Dataiku 11 Unveils Enhanced Toolset to Scale AI
Dataiku today announced Dataiku 11, a pivotal update of the company’s data science and AI platform that helps organizations to deliver on the promise of Everyday AI. This packed release provides new capabilities for expert teams to deliver more value at scale, enables tech-savvy workers to take on more expansive challenges, helps non-technical workers more easily engage with AI, and provides strengthened AI Governance to ensure projects are robust, transparent, and ready for success at scale.
Dataiku 11 builds on Dataiku’s recent market momentum, in which the company crossed $150 million in annual recurring revenue and hired tech finance veteran Adam Towns as CFO. The company now serves more than 500 enterprises globally, helping leaders from Boeing to Unilever to speed workflows, prevent customer churn, and improve financial performance.
Empowering the Expert Technical Community
In Dataiku 11, tech experts can now access expanded tools to do more and deliver more value from AI projects. Release highlights include:
- Built-in tooling for advanced users that reduces technical overhead and increases day-to-day efficiency when crafting custom code, performing model experiments, or sourcing high-quality datasets.
- An end-to-end, visual path for computer vision tasks so that advanced and novice data scientists alike can tackle complex object detection and image classification use cases, from data preparation through to developing and deploying deep learning models.
- A collaborative, managed framework for image annotation removes the need for teams to use outside tools or services for data labeling, ensuring tight alignment between subject matter experts, labelers, and modelers.
Expert data scientists, data engineers, and ML engineers are some of the most valuable and sought-after jobs today, yet all too often, talented data scientists spend most of their time on low-value logistics like setting up and maintaining environments, preparing data, and putting projects into production. With extensive automation built into Dataiku 11, we’re helping companies eliminate the frustrating busywork so companies can make more of their AI investment quickly and ultimately create a culture of AI to transform industries.” Clément Stenac, CTO, and a co-founder of Dataiku.
Collaborating With Your Skilled Workforce
Dataiku 11 also empowers non-coders including subject matter experts, citizen data scientists, and knowledge workers with easy-to-use, no-code tools that help any employee harness the power of AI to move the business forward.
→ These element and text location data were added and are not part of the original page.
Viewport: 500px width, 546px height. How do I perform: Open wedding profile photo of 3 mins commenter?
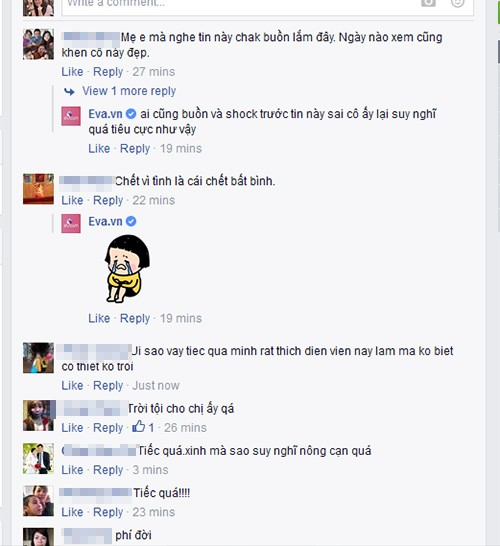tap(38, 458)
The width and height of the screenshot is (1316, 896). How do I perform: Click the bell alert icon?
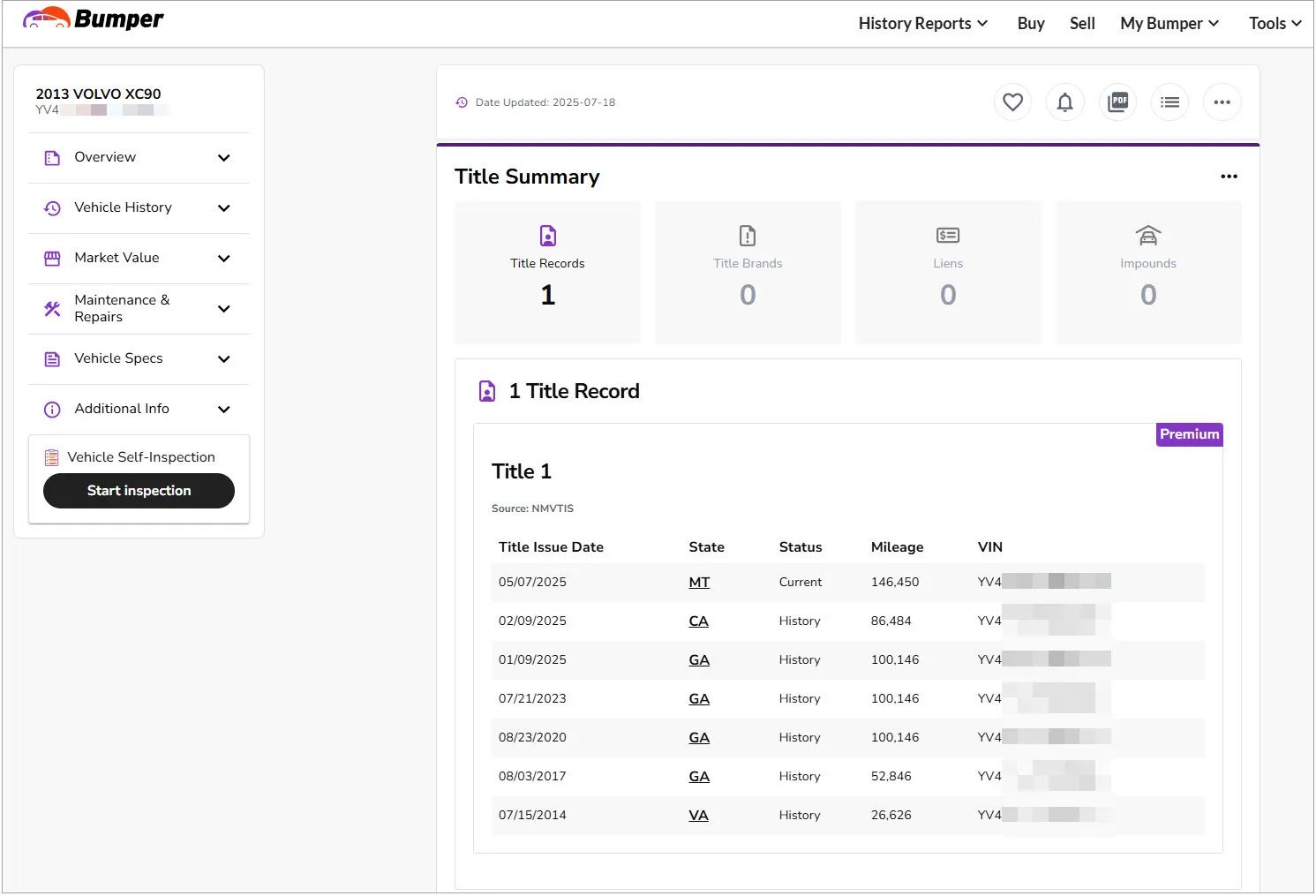pos(1064,102)
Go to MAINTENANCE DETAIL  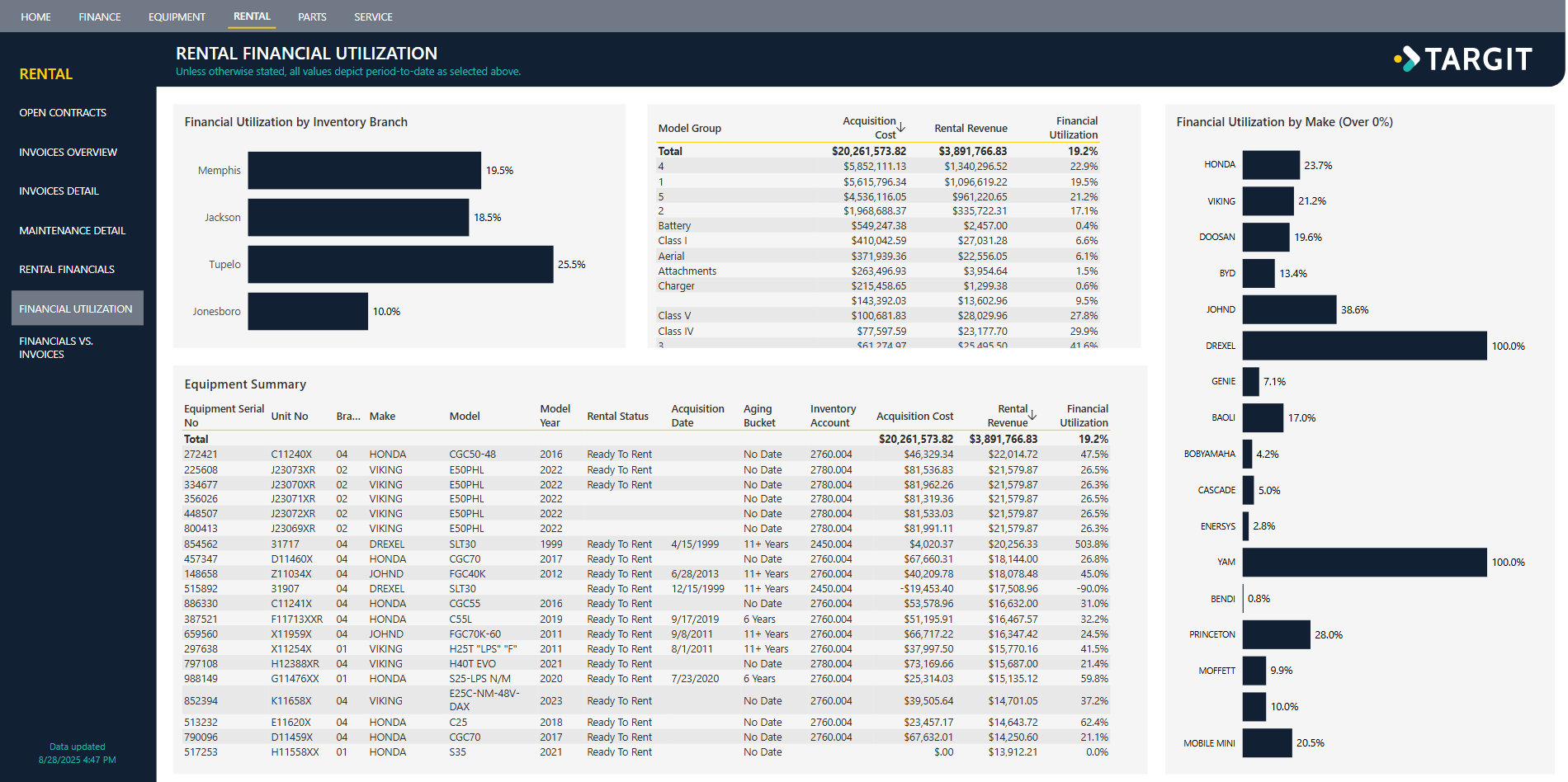(71, 230)
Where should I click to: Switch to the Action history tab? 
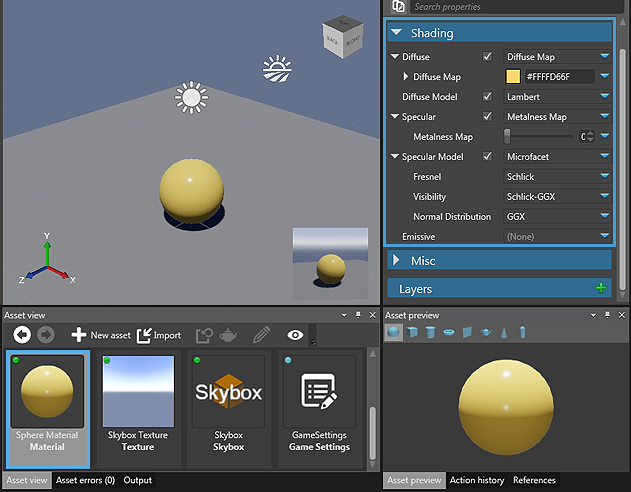pos(477,481)
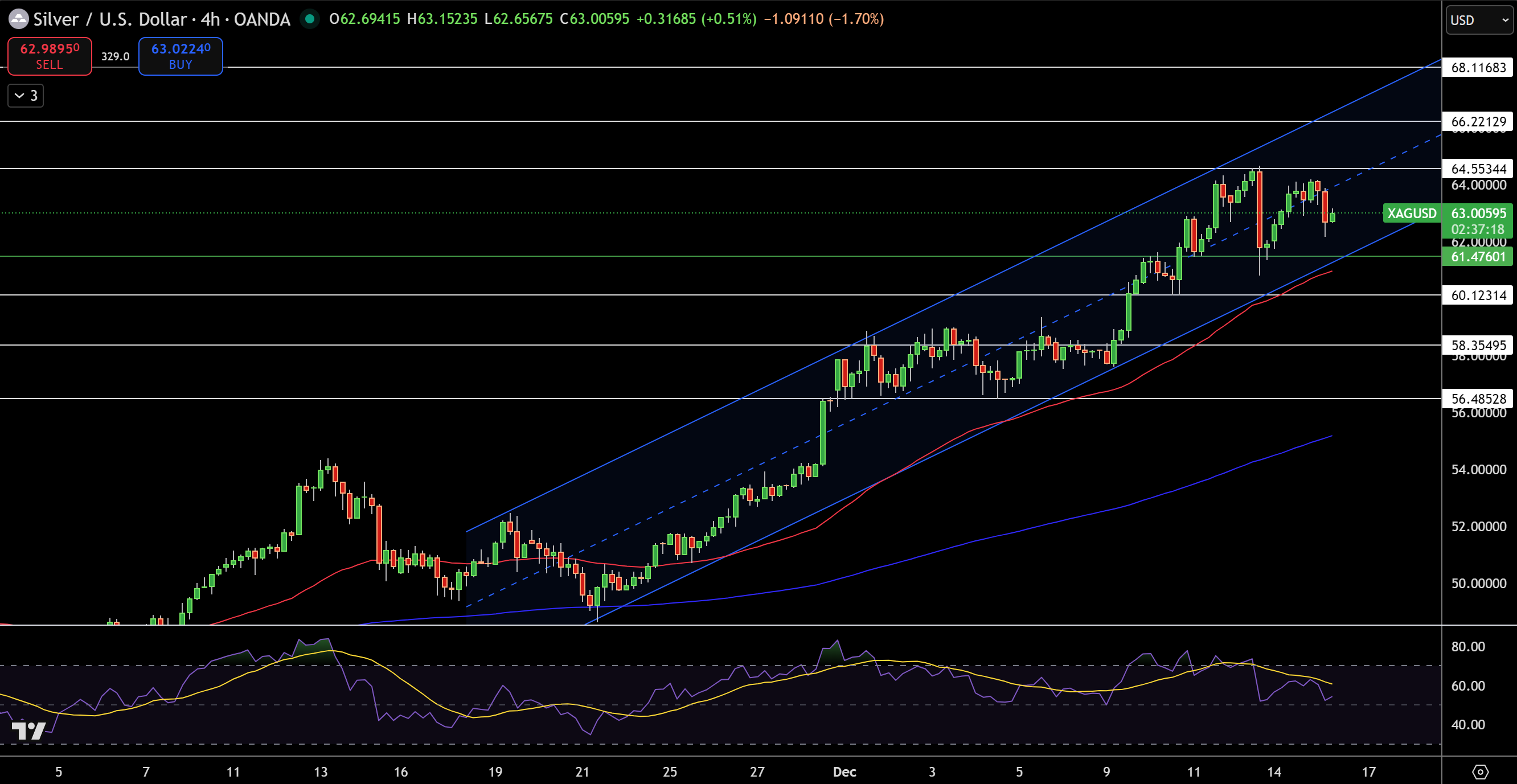Select the SELL button showing 62.9895

click(50, 56)
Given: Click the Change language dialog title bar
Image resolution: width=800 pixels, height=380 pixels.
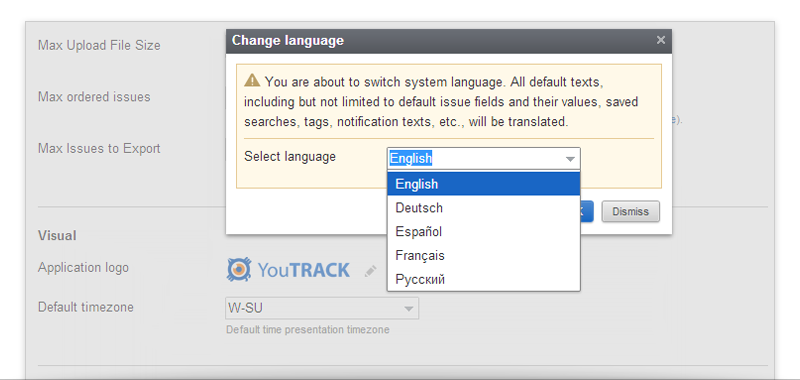Looking at the screenshot, I should pyautogui.click(x=449, y=40).
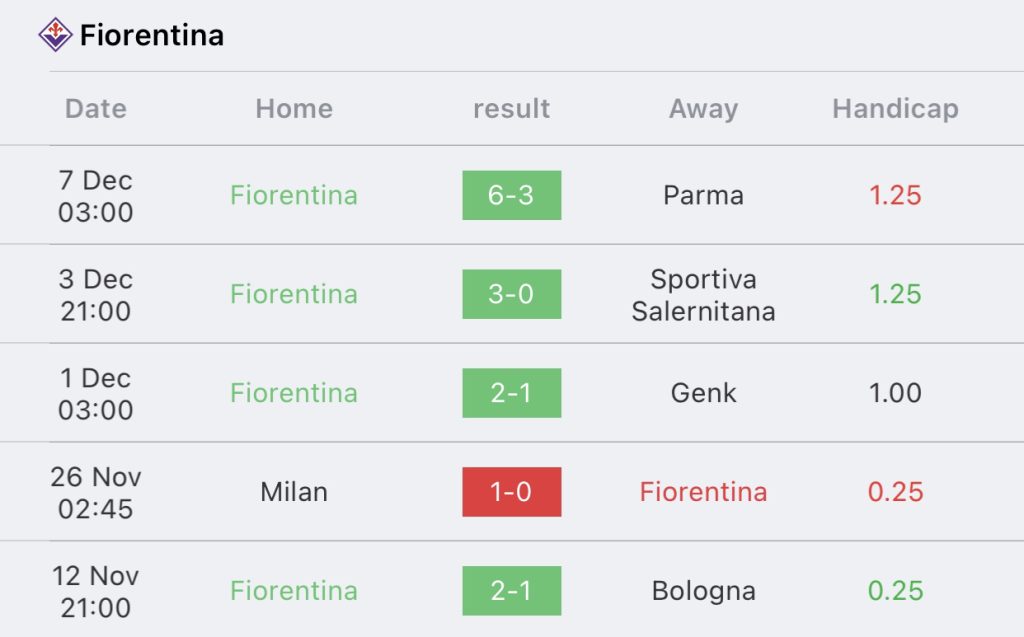This screenshot has height=637, width=1024.
Task: Click the red 1.25 handicap value
Action: pyautogui.click(x=895, y=195)
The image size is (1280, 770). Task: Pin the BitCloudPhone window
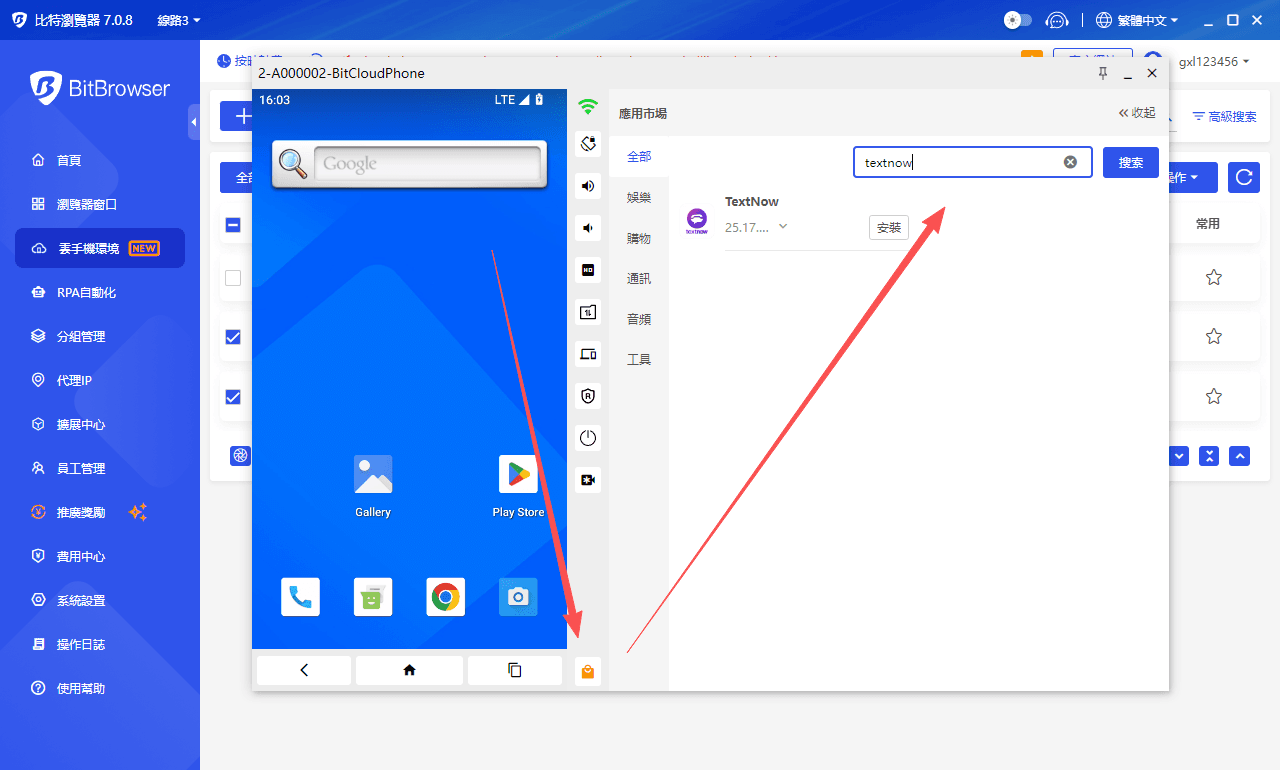click(1103, 73)
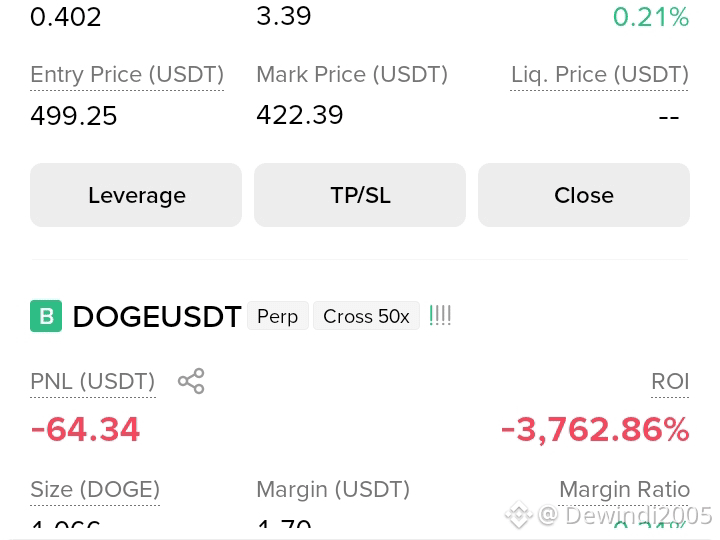This screenshot has height=540, width=720.
Task: Open the Cross 50x margin mode tag
Action: (x=366, y=316)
New tools include:
- Visual time series forecasting enables professionals to create robust business forecasting models without coding.
- A centralized feature store and new sharing workflows make it easier for teams to safely reuse work, speeding projects responsibly.
- Powerful what-if accelerators help teams evaluate the best path to optimize business outcomes. For example, what changes could a manufacturer make to factory conditions in order to achieve the maximum production yield? Or for a bank, what adjustments to a consumer’s financial profile would lead to the lowest predicted probability of their defaulting on a loan?
Expanding Confidence and Control
Dataiku 11 continues the pursuit of Responsible AI practices and AI Governance with new capabilities to help organizations manage trust and risk for their organization. Core to this expanded offering is a central registry for visibility into all types of data and analytics projects together with final sign-off prior to production. Automatic flow documentation and proactive model stress testing further strengthen AI models, instilling executive confidence in projects and building trust with data consumers and stakeholders.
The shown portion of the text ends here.